PASSAGE FOR REVIEW:
--- START ---

The datasets look something like this, but with more variables and groups,
| Group | Sex | VarA | VarB |
|-------+-----+------+------|
| 1 | F | 8 | 5 |
| 2 | F | 6 | 3 |
| 3 | F | 7 | 0 |
|-------+-----+------+------|
| Group | Sex | VarA | VarB |
|-------+-----+------+------|
| 1 | M | 9 | 7 |
| 2 | M | 8 | 5 |
| 3 | M | 6 | 3 |
|-------+-----+------+------|
The result I need is this:
| Group | percent_diffA | percent_diffB |
|-------+---------------+---------------|
| 1 | -0.117647059 | -0.333333333 |
| 2 | -0.285714286 | -0.5 |
| 3 | 0.153846154 | -2 |
|-------+---------------+---------------|
I could solve this via a merge by renaming each variable.
data difference;
merge
females (rename = (VarA = VarA_F VarB = VarB_F)
males (rename = (VarA = VarA_M VarB = VarB_M)
;
by group;
percent_diffA = (VarA_F - VarA_M) / ( (VarA_F + VarA_M) / 2 );
percent_diffB = (VarB_F - VarB_M) / ( (VarB_F + VarB_M) / 2 );
drop sex;
run;
However, this approach requires me to rename everything manually. With several variables, the rename statement becomes cumbersome. Unfortunately, this calculation is being interjected into some old code, so renaming the original datasets is not practical.

--- END ---

TASK LIST:
**1)** Reproduce word for word the stretch of the SAS excerpt from "data difference;" through "is not practical.".
**2)** Answer these questions from the SAS excerpt:
(a) What is the value of VarA for Group 1 in the female dataset?
(b) By which variable does the data step merge the two datasets?
(c) Why is renaming the original datasets not practical?

RECORDS:
--- START ---

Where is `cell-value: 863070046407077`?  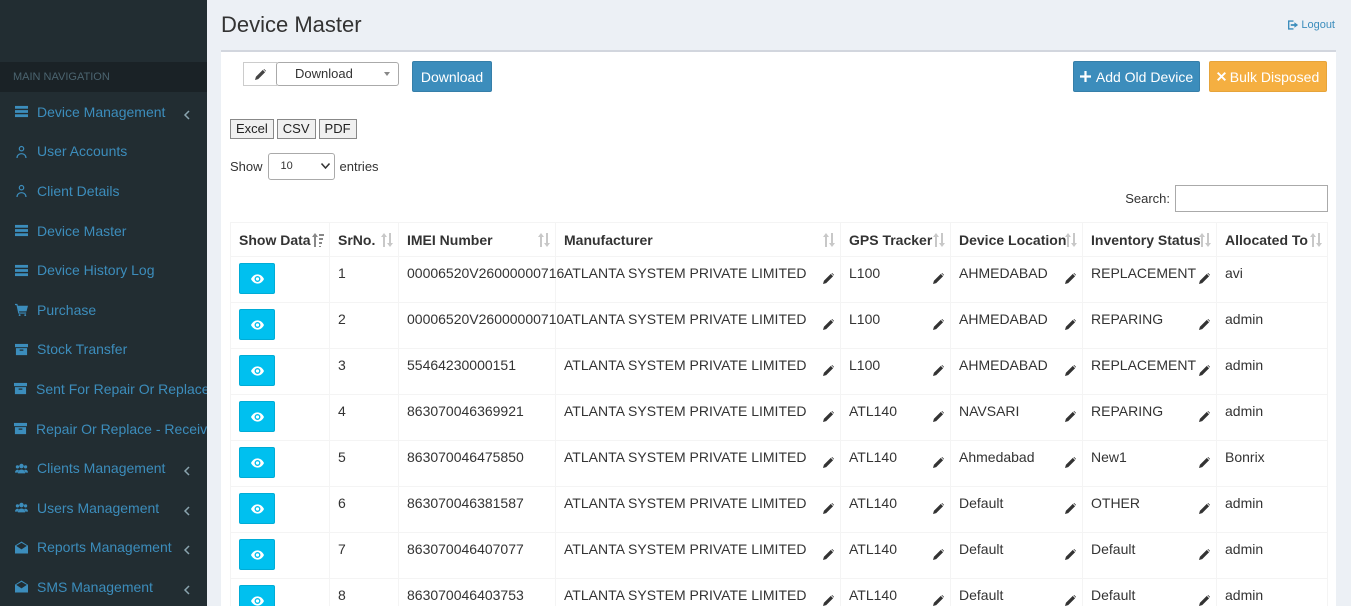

--- END ---
--- START ---

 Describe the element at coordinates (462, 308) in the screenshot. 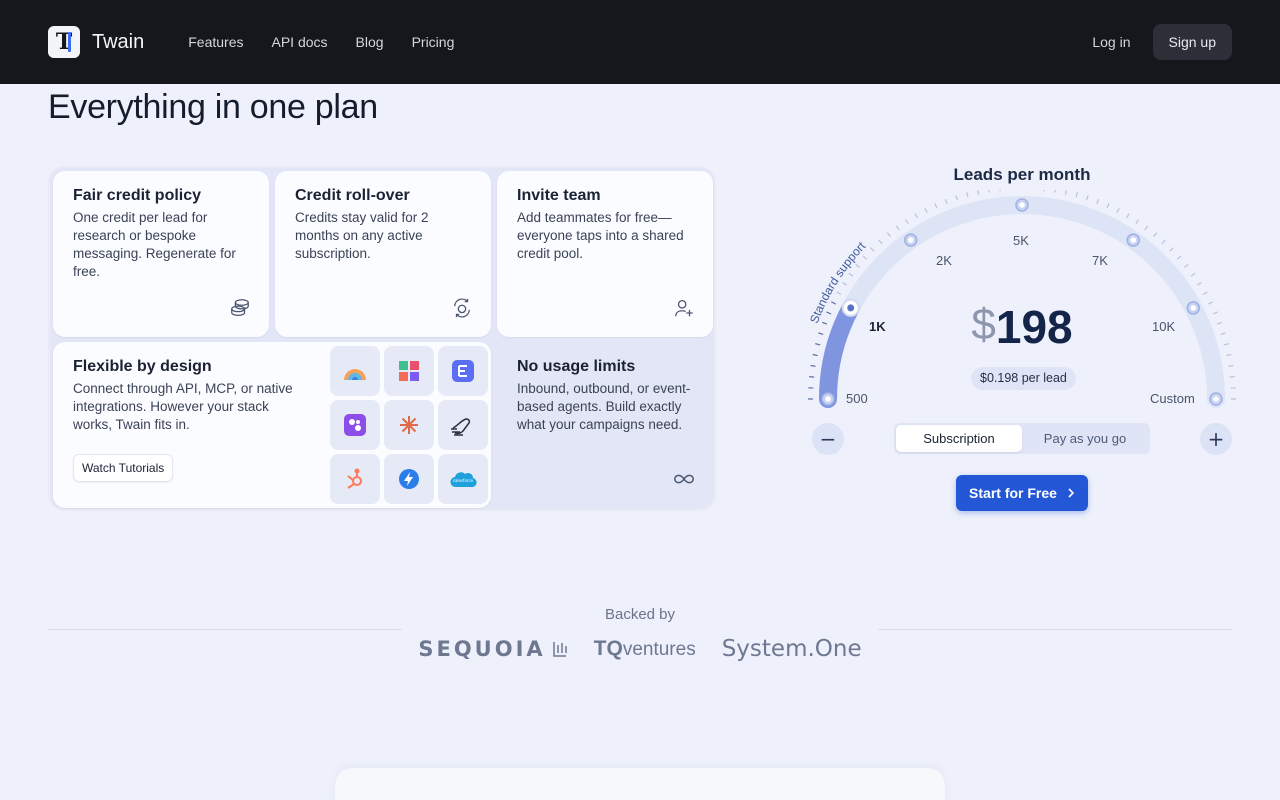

--- END ---

ANSWERS TO THE EXERCISES:
**1)**
data difference;
merge
females (rename = (VarA = VarA_F VarB = VarB_F)
males (rename = (VarA = VarA_M VarB = VarB_M)
;
by group;
percent_diffA = (VarA_F - VarA_M) / ( (VarA_F + VarA_M) / 2 );
percent_diffB = (VarB_F - VarB_M) / ( (VarB_F + VarB_M) / 2 );
drop sex;
run;
However, this approach requires me to rename everything manually. With several variables, the rename statement becomes cumbersome. Unfortunately, this calculation is being interjected into some old code, so renaming the original datasets is not practical.

**2)**
(a) 8
(b) group
(c) The calculation is being interjected into some old code.